I wish I could remember my starting salary with Redifon in 1966. We had to complete and submit our own payslips monthly with such things as 'Sundays at Sea' and 'East of Suez' bonus. All accounting then was predecimal. Can't remember being too well off back then. The salary was hugely better 20 years down the line. B\)


----------



## rknibbs (Mar 11, 2006)

In January 1970 my pay as first trip R/O with BP was £1115.0.0d per annum including £40 in respect of my Radar certificate - heady days!


----------



## Ron Stringer (Mar 15, 2005)

R651400 said:


> 2nd R/O's pay in Blue Funnel 1956 was £28 per month.


In 1959/60 when I joined Marconi that was still the NMB rate for a 1st trip R/O. Luckily between then and a ship becoming available in 1960, so that I could sign on for my 1st trip, there was an increase so I went to sea at £36 a month or £432 per annum! Clearly inflation had taken root.


----------



## david.hopcroft (Jun 29, 2005)

A year later, inflation had certainly taken a hold.

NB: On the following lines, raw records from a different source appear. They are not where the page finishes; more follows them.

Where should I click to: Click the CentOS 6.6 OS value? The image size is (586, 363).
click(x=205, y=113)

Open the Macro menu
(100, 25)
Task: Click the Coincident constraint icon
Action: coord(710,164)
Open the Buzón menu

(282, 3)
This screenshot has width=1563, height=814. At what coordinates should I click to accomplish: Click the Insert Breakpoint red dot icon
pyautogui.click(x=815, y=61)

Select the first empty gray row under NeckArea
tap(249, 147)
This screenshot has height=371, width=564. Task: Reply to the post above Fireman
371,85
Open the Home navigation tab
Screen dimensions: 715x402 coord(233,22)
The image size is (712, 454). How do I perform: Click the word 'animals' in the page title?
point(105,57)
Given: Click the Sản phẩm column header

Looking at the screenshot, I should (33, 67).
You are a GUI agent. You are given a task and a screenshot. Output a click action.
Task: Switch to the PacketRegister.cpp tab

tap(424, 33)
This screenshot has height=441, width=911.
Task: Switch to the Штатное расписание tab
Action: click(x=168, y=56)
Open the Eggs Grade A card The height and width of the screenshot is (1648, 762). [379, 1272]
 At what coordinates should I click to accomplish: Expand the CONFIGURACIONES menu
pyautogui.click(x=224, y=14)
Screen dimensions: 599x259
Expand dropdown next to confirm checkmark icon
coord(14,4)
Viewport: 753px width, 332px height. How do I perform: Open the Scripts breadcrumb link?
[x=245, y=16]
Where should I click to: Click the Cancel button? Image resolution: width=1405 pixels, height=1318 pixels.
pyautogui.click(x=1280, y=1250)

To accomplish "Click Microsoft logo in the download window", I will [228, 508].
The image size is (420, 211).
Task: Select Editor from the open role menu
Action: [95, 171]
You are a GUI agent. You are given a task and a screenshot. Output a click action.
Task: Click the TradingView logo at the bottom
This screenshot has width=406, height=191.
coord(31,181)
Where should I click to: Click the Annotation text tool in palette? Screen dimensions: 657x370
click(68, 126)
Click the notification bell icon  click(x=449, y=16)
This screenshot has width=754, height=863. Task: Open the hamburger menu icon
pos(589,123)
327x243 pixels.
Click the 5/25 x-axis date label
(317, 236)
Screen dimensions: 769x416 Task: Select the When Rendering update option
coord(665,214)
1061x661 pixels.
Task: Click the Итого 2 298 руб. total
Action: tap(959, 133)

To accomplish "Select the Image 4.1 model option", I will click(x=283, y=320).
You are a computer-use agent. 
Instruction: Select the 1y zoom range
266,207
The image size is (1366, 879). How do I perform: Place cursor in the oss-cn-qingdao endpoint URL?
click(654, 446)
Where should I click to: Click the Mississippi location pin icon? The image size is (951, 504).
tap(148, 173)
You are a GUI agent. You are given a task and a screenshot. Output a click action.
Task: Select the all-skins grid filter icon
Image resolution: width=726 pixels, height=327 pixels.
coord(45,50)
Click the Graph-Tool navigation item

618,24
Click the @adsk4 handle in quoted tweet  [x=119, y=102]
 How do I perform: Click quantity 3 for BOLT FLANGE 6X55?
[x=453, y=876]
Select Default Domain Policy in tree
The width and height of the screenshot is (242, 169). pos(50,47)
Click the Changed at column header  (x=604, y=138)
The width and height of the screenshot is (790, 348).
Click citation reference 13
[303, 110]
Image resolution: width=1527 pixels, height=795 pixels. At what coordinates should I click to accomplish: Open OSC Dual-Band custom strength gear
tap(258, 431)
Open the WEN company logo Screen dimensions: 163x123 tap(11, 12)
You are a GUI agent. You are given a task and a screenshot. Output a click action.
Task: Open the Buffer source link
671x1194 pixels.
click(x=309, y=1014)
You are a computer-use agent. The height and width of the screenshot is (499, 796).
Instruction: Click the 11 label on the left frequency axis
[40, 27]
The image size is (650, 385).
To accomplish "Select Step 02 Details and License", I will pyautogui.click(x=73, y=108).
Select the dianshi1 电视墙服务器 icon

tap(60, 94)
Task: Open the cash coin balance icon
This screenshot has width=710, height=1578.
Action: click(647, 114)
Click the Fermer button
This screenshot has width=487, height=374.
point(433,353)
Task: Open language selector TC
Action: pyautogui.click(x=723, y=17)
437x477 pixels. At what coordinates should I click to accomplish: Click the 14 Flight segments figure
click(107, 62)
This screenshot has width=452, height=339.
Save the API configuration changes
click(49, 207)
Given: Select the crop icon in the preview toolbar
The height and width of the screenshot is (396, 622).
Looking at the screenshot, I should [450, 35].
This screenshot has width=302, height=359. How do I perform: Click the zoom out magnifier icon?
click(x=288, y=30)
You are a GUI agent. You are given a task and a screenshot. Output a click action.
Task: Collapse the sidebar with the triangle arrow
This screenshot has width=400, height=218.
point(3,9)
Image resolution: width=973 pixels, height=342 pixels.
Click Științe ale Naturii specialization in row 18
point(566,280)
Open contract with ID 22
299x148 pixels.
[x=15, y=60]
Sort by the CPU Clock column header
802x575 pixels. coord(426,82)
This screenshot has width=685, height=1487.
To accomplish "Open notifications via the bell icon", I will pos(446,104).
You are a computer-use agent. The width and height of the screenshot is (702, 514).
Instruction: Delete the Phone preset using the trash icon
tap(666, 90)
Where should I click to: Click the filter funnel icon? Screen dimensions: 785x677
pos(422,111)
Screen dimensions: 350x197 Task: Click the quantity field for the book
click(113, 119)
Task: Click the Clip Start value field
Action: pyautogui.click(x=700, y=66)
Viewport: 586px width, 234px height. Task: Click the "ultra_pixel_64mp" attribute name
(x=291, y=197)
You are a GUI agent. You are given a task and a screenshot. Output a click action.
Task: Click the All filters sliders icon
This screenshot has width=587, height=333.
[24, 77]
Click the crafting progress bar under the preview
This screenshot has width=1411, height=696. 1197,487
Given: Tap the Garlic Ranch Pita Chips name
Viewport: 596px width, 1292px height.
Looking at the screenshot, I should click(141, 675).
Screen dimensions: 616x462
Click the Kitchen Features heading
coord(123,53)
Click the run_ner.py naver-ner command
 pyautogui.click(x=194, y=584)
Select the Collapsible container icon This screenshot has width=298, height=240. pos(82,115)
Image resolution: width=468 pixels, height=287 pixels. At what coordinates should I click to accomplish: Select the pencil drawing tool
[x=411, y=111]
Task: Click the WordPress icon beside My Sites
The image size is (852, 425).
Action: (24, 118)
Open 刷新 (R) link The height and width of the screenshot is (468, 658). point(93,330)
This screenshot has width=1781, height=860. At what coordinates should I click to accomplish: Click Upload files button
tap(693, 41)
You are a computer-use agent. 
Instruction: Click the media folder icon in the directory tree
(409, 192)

This was a recruitment poster for Post Office RO's in late 1969. Per Annum of course.

David
+


----------



## david.hopcroft (Jun 29, 2005)

Here's an ironic twist.

I deposited all of those first £40 at Martins Bank on Walton Vale in Liverpool. (Later Midland, HSBC) Google street view shows the building still there, but is now a Pub of all things !!

David
+


----------



## tedc (Dec 31, 2006)

Incredibly, in 1955, IMR insisted on paying R/Os 8 pounds a month through the ship's payroll, and the rest of the massive 50 or so monthly pounds direct into your bank account at home.

Most of the others in the ship seemed to get their full pay on board!

This 8 pounds was a hell of a bind when one found oneself in dry Dock in Nagasaki, or when it was your turn to buy a crate or two.

Luckily everything was cheap and the other lads helped out a lot!!!

But there must some some great stories of struggling to manage on 8 squids. No help from your home bank - there was no internet banking and I didn't even know what a cheque book was!

Never got to 1000 a year, in the MN, or when later working on the docks, or whilst working in Electronics for AEI (1960-64) - finally got it at IBM in 1964 and never looked back.


----------



## capt jim martin (Jan 2, 2008)

*Apprentices' Pay 1958*

As a first year apprentice in Port Line 1958 I was paid the princely sum of £96 for the year - and that was paid to my father, not me! But it was "all found" - and by golly, we ate like kings and raided the galley whenever possible as well!

Jim Martin


----------



## trotterdotpom (Apr 29, 2005)

david.hopcroft said:


> A year later, inflation had certainly taken a hold.
> 
> This was a recruitment poster for Post Office RO's in late 1969. Per Annum of course.
> 
> ...


Interesting that you had to be over 21 to work at the Coast Stations when you could go to sea at 17. Were they looking for seagoing experience?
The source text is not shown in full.